Task directions ▸
Within the entries below, find the portion that opens with the line containing "The width and height of the screenshot is (690, 346)." and closes with the line containing "Task: Open more options for the first comment". Retype that portion exactly and only.

Input ▸
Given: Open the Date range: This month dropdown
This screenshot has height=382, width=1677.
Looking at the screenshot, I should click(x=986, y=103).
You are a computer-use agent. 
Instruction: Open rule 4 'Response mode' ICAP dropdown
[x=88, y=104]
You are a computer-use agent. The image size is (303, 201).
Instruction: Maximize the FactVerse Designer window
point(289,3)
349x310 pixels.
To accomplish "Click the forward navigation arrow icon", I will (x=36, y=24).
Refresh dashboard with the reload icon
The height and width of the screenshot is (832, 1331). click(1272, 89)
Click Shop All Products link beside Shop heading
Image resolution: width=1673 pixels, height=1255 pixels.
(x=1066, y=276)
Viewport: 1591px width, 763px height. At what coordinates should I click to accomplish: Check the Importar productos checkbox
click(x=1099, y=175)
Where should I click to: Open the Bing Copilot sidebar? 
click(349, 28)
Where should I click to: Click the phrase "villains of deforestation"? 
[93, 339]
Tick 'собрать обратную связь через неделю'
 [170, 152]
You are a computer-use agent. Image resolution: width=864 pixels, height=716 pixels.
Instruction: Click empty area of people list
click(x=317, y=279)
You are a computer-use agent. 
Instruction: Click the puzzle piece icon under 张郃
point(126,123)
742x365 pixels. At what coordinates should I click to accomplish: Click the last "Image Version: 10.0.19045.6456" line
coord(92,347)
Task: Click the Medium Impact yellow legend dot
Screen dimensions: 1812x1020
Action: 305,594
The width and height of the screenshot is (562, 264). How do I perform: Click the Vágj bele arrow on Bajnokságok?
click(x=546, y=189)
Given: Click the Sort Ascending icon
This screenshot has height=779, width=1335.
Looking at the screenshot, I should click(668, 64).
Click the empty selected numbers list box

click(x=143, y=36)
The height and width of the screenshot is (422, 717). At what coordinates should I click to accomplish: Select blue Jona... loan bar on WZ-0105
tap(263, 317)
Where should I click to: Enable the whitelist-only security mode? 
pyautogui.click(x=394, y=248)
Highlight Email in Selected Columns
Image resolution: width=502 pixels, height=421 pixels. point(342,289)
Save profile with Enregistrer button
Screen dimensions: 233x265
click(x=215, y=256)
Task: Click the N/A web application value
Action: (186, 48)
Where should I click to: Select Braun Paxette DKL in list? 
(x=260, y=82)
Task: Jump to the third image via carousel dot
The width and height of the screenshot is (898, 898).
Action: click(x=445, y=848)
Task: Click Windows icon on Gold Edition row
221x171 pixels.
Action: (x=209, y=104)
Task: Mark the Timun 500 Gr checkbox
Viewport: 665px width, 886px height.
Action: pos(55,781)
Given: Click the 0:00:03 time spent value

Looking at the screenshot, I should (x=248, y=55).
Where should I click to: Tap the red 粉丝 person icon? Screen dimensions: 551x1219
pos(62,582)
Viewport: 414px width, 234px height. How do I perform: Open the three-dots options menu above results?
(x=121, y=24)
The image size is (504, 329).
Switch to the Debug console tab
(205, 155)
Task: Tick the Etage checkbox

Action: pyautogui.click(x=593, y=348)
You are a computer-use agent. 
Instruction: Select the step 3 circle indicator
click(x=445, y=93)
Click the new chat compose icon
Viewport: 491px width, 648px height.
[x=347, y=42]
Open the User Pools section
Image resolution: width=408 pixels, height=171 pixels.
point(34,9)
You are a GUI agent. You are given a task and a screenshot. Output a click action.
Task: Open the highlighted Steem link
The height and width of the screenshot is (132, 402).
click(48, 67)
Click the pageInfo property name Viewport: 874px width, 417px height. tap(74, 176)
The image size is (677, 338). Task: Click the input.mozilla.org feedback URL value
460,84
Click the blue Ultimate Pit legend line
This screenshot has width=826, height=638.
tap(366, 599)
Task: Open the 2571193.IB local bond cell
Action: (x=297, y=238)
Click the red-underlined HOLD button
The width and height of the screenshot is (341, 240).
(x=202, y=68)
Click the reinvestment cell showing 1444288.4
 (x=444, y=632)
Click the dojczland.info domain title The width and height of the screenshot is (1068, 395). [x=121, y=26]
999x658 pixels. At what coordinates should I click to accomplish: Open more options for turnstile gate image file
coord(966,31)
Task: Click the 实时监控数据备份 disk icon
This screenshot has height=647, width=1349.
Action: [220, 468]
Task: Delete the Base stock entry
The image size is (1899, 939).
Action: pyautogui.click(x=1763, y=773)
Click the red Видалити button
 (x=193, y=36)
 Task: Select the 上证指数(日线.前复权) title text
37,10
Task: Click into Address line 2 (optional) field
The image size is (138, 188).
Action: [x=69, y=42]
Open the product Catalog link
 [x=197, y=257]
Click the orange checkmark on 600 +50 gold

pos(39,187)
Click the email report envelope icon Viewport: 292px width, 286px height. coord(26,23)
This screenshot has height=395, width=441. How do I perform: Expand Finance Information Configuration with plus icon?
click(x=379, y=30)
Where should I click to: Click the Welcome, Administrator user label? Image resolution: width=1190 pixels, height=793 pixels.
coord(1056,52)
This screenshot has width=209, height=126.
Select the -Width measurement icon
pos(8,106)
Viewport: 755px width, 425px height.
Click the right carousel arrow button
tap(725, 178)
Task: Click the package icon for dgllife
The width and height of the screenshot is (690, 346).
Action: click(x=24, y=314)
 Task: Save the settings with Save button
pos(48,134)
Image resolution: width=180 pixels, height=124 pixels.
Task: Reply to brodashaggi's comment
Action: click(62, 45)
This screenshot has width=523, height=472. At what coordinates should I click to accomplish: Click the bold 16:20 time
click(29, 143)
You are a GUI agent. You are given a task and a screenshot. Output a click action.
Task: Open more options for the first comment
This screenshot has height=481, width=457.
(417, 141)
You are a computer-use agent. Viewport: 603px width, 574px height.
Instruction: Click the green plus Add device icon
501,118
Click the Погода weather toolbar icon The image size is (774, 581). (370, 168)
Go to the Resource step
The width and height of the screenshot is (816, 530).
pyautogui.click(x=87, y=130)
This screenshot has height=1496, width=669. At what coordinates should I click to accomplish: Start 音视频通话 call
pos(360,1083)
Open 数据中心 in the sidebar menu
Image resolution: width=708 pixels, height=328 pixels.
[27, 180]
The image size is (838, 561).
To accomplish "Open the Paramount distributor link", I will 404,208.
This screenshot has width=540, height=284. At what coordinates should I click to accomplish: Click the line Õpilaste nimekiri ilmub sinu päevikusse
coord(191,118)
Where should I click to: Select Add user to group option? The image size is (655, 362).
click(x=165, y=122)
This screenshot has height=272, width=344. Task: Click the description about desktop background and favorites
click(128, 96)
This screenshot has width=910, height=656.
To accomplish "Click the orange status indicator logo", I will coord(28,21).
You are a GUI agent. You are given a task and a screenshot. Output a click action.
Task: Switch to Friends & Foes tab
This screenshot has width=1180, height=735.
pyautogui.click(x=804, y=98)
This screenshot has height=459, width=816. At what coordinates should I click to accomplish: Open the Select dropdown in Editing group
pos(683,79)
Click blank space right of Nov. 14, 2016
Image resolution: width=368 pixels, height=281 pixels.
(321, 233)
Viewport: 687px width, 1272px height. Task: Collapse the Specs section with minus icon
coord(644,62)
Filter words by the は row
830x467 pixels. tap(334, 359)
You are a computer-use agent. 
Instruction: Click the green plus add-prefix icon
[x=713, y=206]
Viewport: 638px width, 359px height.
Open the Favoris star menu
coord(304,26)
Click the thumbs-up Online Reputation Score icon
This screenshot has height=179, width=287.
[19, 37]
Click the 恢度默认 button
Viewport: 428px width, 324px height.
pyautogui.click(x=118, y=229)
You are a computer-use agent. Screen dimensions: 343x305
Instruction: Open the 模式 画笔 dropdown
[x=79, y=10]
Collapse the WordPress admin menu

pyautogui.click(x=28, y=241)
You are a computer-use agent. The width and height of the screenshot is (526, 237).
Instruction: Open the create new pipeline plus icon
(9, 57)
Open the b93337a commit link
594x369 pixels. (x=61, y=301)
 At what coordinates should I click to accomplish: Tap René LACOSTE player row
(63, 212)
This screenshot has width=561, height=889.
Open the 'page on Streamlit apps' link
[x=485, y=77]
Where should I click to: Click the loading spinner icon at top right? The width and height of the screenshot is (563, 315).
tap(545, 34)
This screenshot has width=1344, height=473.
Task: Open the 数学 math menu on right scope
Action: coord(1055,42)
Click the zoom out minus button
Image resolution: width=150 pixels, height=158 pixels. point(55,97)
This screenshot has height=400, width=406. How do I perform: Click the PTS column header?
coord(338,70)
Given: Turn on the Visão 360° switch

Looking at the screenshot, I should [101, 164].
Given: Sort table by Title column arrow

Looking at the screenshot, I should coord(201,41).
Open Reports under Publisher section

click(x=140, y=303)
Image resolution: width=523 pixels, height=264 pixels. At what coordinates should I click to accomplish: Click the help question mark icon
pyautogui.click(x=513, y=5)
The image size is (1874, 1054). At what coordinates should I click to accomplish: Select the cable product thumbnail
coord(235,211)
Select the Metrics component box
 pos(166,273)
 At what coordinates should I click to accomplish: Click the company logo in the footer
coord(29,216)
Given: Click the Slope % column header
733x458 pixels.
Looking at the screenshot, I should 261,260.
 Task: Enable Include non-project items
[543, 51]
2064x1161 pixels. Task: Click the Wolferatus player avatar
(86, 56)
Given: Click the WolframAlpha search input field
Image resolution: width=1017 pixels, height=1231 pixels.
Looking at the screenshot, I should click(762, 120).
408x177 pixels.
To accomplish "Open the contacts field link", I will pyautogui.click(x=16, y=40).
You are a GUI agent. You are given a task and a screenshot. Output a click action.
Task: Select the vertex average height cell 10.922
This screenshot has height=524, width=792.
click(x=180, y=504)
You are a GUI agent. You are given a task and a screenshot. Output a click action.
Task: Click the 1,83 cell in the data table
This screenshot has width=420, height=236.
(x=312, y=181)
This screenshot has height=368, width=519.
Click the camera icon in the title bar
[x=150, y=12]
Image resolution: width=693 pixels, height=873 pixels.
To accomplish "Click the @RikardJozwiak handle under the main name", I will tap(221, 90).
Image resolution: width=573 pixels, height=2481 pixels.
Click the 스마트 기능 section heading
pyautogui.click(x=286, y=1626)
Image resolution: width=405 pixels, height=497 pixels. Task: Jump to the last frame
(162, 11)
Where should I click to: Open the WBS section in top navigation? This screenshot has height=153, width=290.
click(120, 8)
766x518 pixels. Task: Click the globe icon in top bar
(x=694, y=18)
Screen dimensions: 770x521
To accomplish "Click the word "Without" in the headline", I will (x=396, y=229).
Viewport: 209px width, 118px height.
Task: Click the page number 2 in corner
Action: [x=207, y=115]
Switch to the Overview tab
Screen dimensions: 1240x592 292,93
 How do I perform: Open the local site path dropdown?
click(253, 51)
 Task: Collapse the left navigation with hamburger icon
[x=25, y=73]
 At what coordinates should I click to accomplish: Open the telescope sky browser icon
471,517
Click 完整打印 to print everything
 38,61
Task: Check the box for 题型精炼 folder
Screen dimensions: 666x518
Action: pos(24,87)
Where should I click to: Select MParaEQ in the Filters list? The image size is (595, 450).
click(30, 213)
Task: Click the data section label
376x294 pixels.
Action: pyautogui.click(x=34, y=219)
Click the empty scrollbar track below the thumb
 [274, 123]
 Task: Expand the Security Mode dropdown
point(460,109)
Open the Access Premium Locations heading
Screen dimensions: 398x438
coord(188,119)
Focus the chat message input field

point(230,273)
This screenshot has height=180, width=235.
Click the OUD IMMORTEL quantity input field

Completed exercise ▸
The width and height of the screenshot is (690, 346).
Action: click(x=24, y=314)
 Task: Save the settings with Save button
pos(48,134)
Image resolution: width=180 pixels, height=124 pixels.
Task: Reply to brodashaggi's comment
Action: click(62, 45)
This screenshot has width=523, height=472. At what coordinates should I click to accomplish: Click the bold 16:20 time
click(29, 143)
You are a GUI agent. You are given a task and a screenshot. Output a click action.
Task: Open more options for the first comment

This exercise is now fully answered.